Au Vieux Clocher de Magog, c’est en formule trio acoustique qu’Hugo Lapointe se pointera. Il jouera en compagnie de deux bons potes à lui: Jean-François Demers et Patrice Gosselin, qui cosigne la majeure partie des chansons d’Hugo. "Dans tous les spectacles qu’on a faits, c’est avec la formation trio qu’on a eu la meilleure réaction. C’est peut-être parce qu’on sent la complicité entre nous trois", observe-t-il.
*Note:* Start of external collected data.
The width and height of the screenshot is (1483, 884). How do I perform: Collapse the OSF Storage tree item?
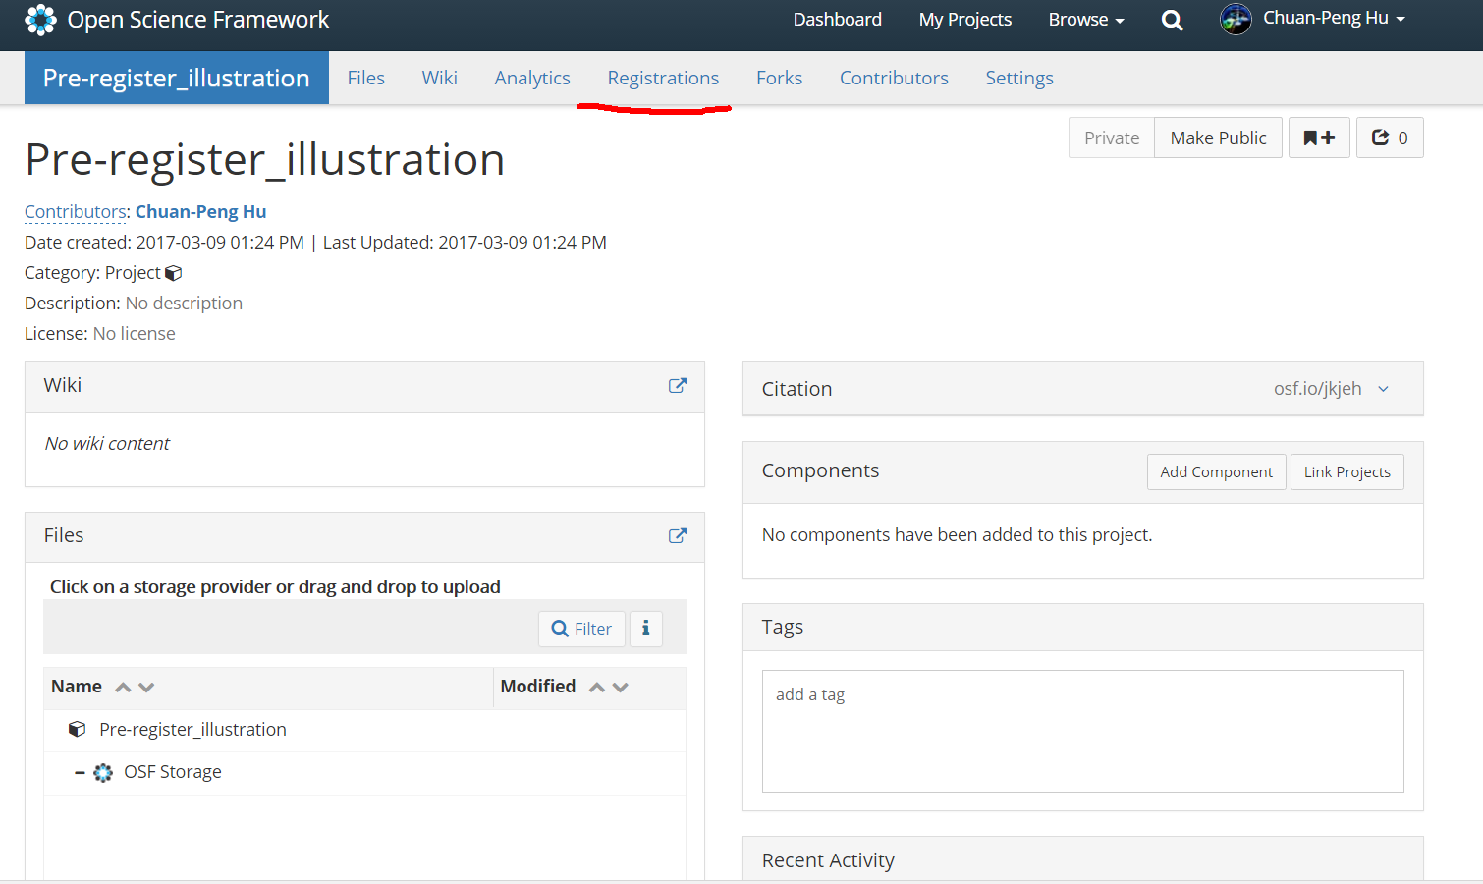click(80, 773)

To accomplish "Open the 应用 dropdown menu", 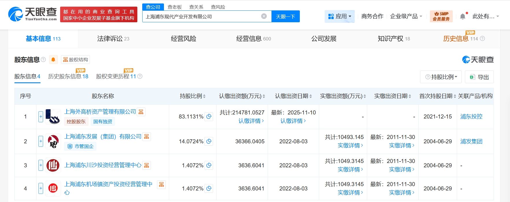I will coord(340,16).
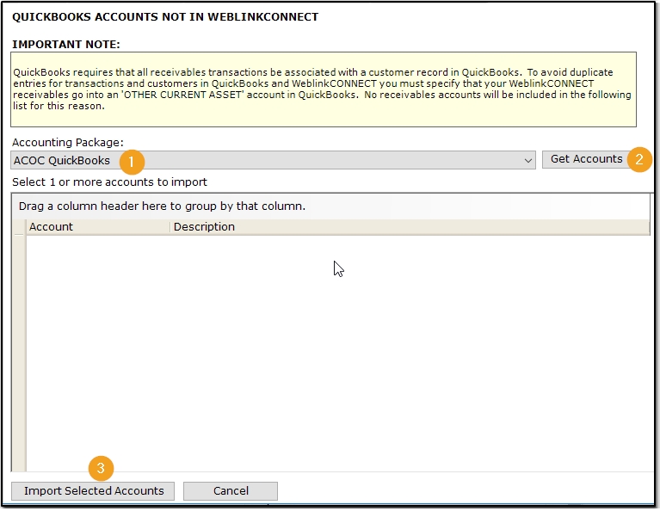Sort by the Account column header
The image size is (660, 511).
(x=98, y=227)
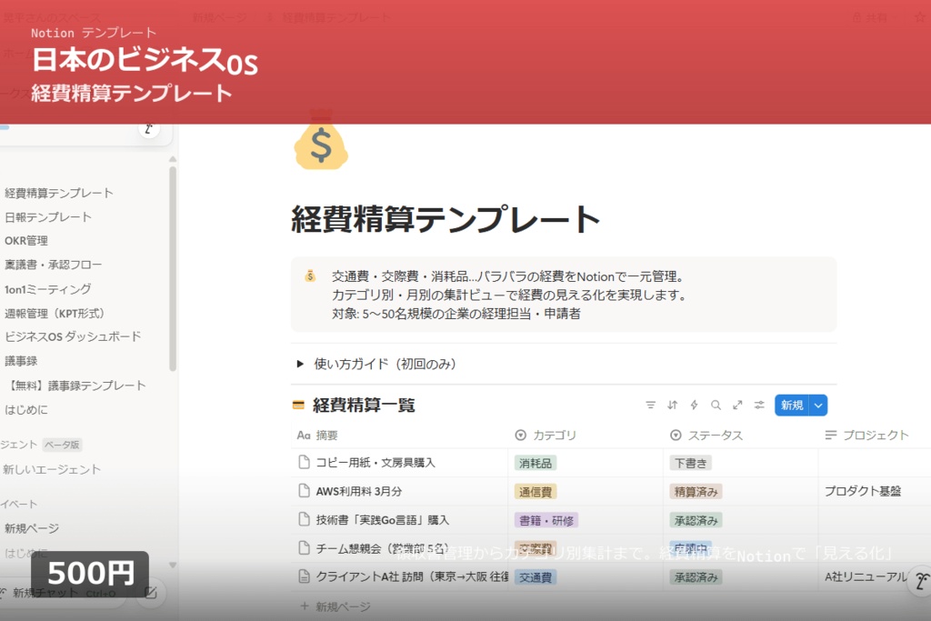This screenshot has width=931, height=621.
Task: Click the page icon beside AWS利用料 3月分
Action: pyautogui.click(x=304, y=492)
Sur scène, il interprète toutes les chansons de l’album en plus de pièces qui ont marqué sa jeunesse. Il s’inspire aussi des huit années qu’il a passées à jouer les mercredis soir dans un bar de Terrebonne et pige dans des chansons de Jim Corcoran, de Stephen Faulkner et d’autres. A-t-il déjà interprété des chansons de son frère? "J’adore la musique de mon frère, mais je n’en ai jamais chanté dans les bars. Ses chansons ont fait partie de mon apprentissage de la musique, mais surtout ses premières, celles qui ne se retrouvent pas sur disque."

Après avoir sillonné les routes l’été dernier et donné une quarantaine de spectacles, Hugo Lapointe ne ralentit pas beaucoup la cadence cet hiver. Entre les représentations, il commence à écrire son prochain album. "Mais présentement, ce n’est pas la période où j’écris le plus. Je suis un peu plus inspiré quand je suis chez nous", dit-il.

Parions que les sujets ne manqueront pas au cours des prochains mois. C’est que celui qui clame les joies du célibat s’apprête à connaître celles de la paternité. À 29 ans, Hugo Lapointe attend son premier bébé: une petite fille. "Le Célibataire n’est plus, dit-il en riant. Mais je vais quand même profiter de la route!"